Letter from Poetry Magazine

Letter to the Editor

BY Lee Rossi

Originally Published: February 01, 2010

Introduction

I have no desire to reignite the culture wars, but . . .

Dear Editor,

D.H. Tracy’s intriguing and intricate defense of the aesthetic [“The Moral and the Aesthetic, Recently,” December 2009] was not just a pleasure to read but also a reminder of how great a change our literary culture has suffered during the past fifty years.

When I was an English major in the mid-sixties, the question was: “How Does A Poem Mean?” Who at the time would have guessed that this was the last gasp of practical criticism, which, while hardly l’art pour l’art, was anything but today’s strident and tendentious theory?

I have no desire to reignite the culture wars, but reading Tracy’s article I was struck by the extremely long lengths to which he went—invoking, for instance, not just Plato but Lord Shaftesbury, Immanuel Kant, and Thomas Mann—in order to include pleasure and the aesthetic in discussions of poetry.

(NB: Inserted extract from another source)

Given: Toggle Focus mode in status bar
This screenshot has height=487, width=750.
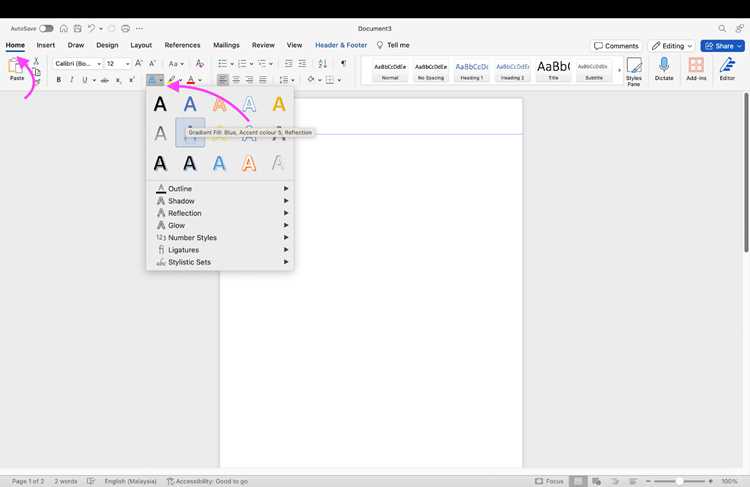Looking at the screenshot, I should click(549, 481).
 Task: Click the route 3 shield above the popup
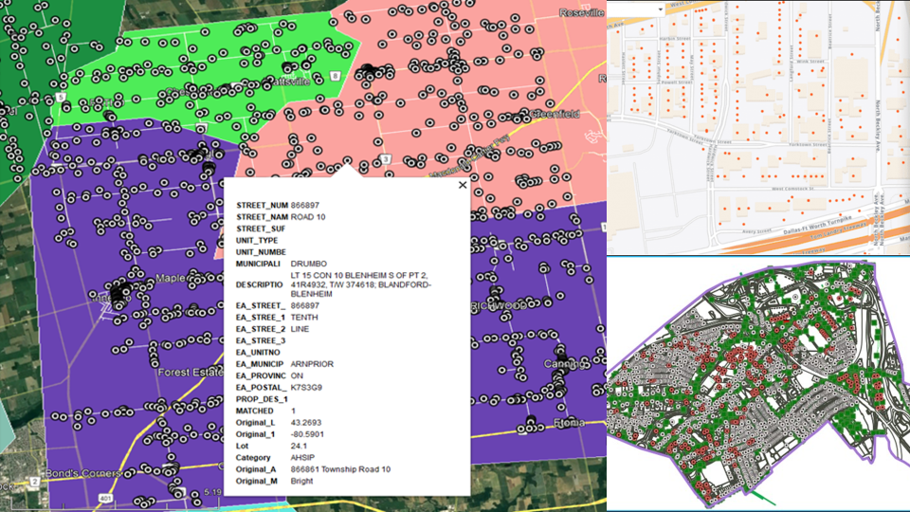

In this regard, I noted a few of John Kinsella’s remarks in the same issue [“Vermin: A Notebook”] as bearing the stamp of the time. “I see myself as a poet activist,” he writes. “Every time I write a poem, it is an act of resistance to the state, the myriad hierarchies of control, and the human urge to conquer our natural surroundings.” This is fine if it describes one person’s response to the exigencies of his life and his art. But as a prescription for poetry, I find it dangerously narrow.